死亡率は継続投与群が随時投与群よりも低かった(OR:0.47、95%CI:0.22~1.03、p=0.05)が、薬剤間の差はみられなかった(0.96、0.46~2.02、p=0.91)。
これらの結果は、ラニビズマブとベバシズマブの効果の同等性を示唆するものであり、さらに、今回のIVAN試験とCATT試験の2年間のデータのプール解析を行ったところ、ベバシズマブの有用性はラニビズマブに劣らないことが示された。

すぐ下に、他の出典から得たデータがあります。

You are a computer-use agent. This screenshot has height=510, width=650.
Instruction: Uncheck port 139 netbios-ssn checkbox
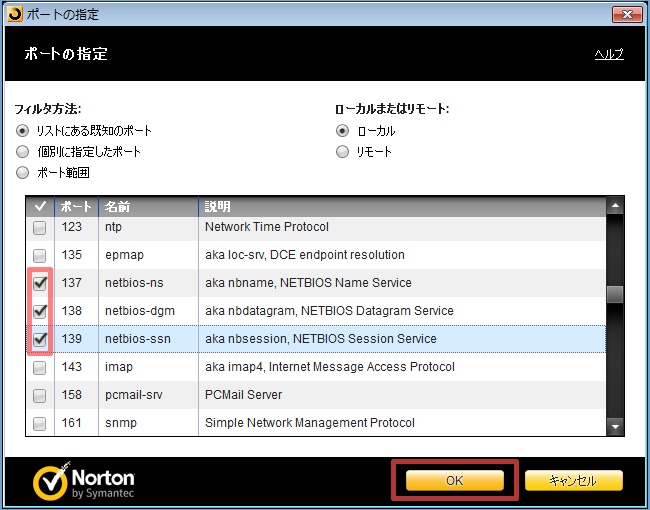click(x=40, y=339)
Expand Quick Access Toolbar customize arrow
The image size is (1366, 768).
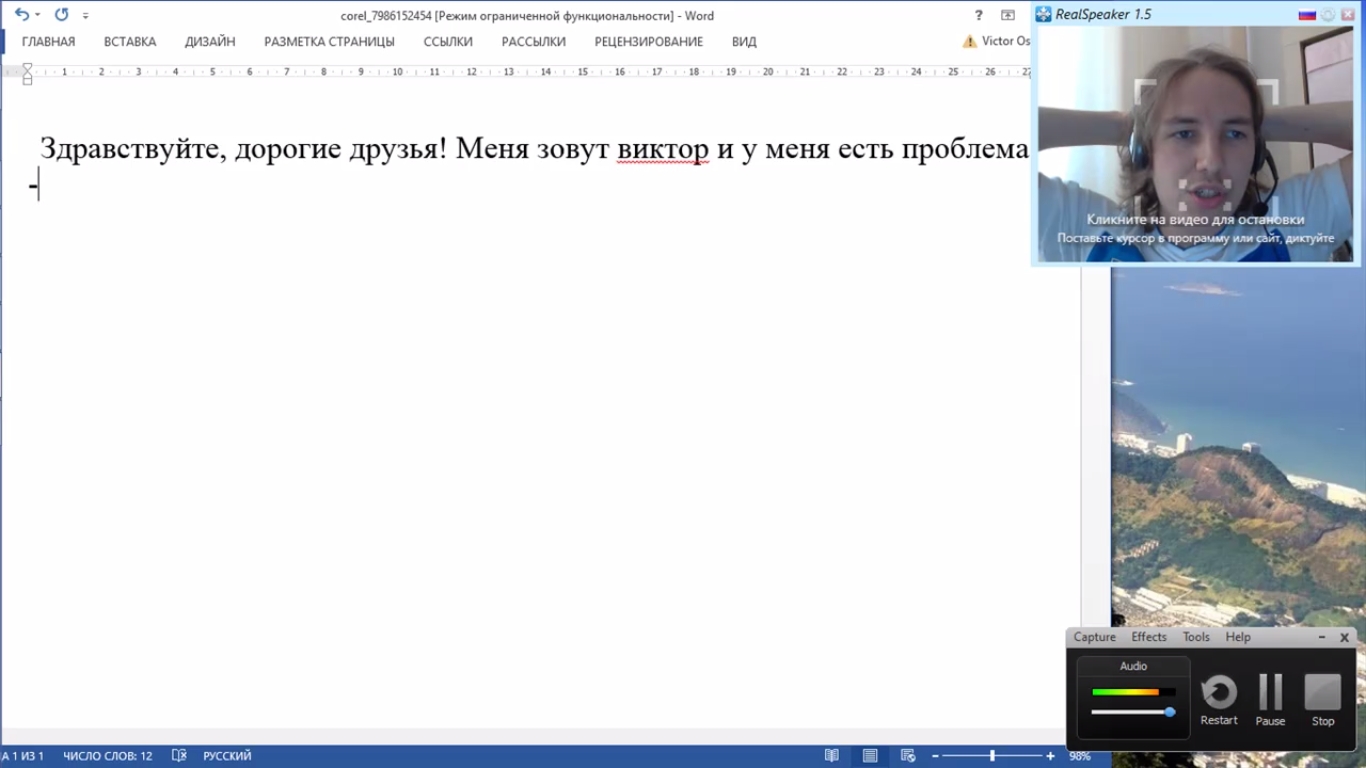[x=86, y=16]
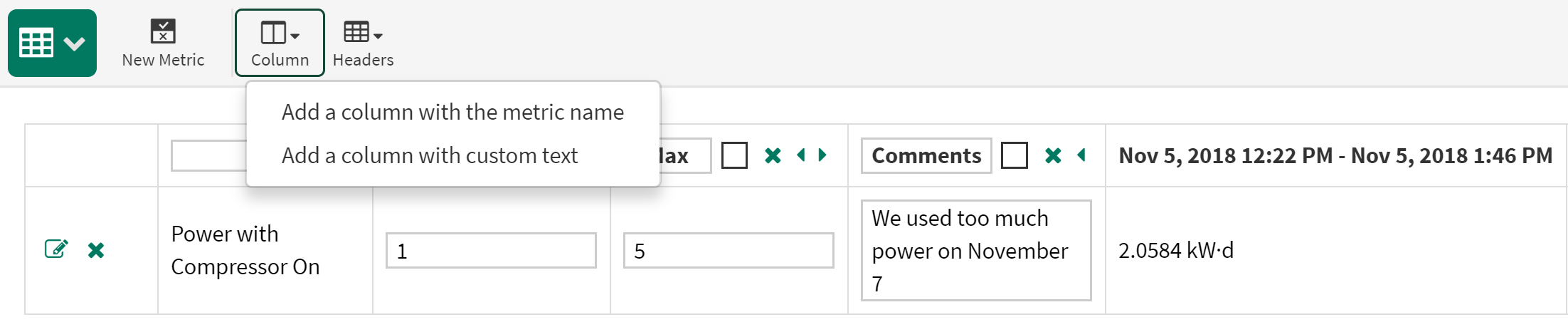The image size is (1568, 332).
Task: Edit the Power with Compressor On metric
Action: 56,249
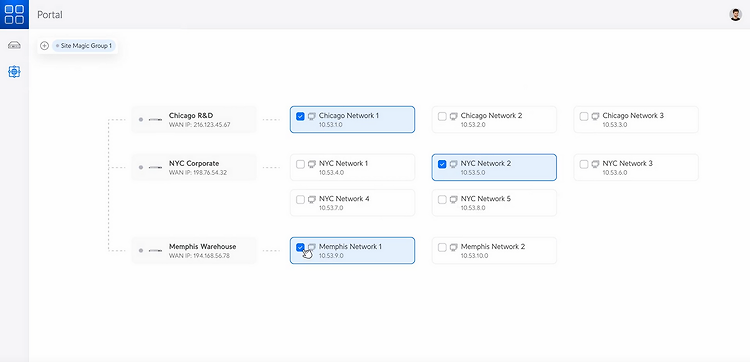
Task: Check the Chicago Network 3 checkbox
Action: tap(584, 116)
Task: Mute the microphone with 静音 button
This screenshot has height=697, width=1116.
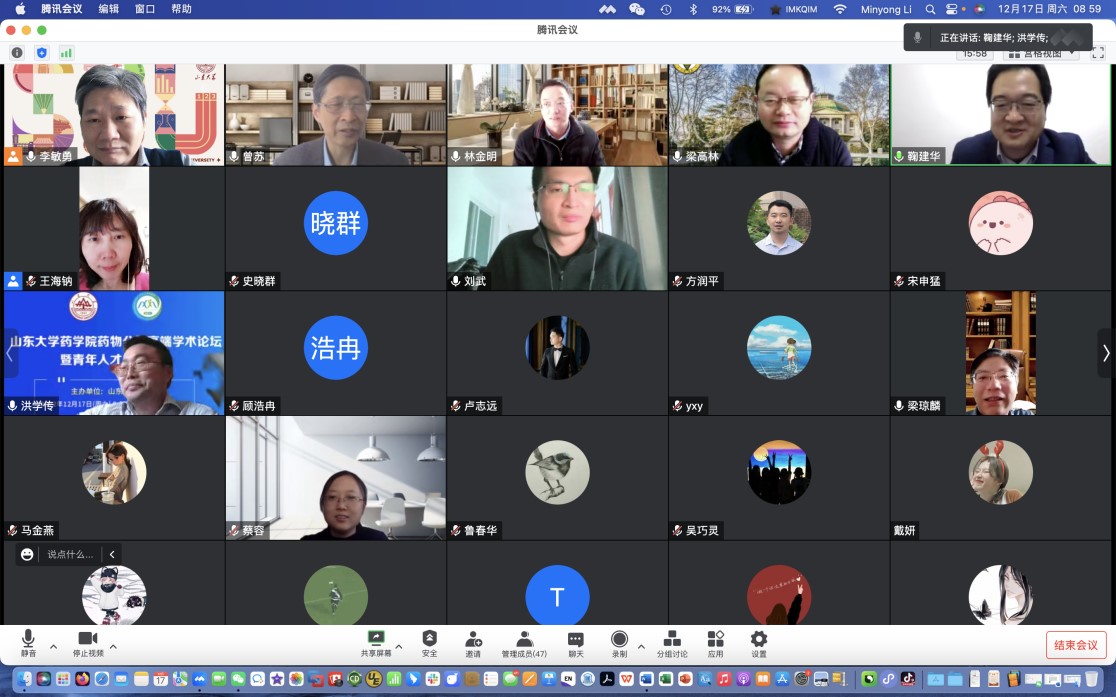Action: click(x=28, y=642)
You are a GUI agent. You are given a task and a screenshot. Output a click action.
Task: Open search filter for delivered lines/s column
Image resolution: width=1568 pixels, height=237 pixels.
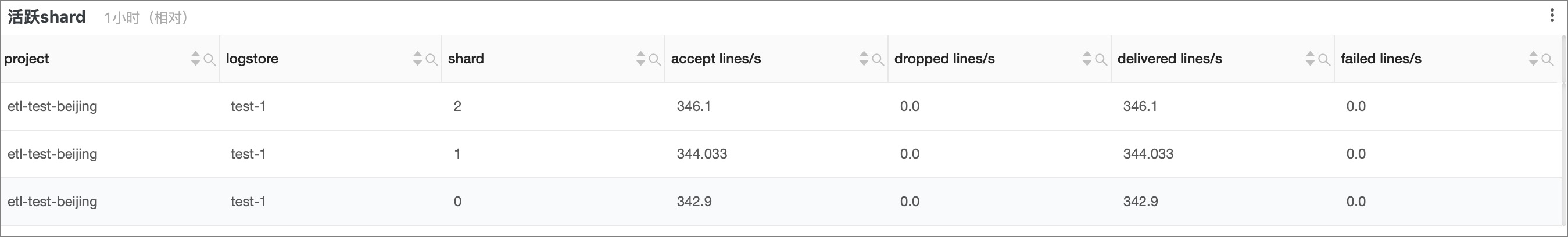point(1324,60)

著者は、「滲出型加齢黄斑変性の治療におけるVEGF阻害薬の選択はこれまで考えられていたほど単純ではない」と指摘し、「死亡率が低く、臨床評価を必要としない継続投与のほうが好ましいと考えられるが、ラニビズマブを選択した場合は、公的医療機関では医療費を負担しきれない可能性がある。また、継続投与は、死亡リスクは低いが地図状萎縮のリスクが高い。このトレードオフについて患者とよく話し合うべきである」と考察を加えている。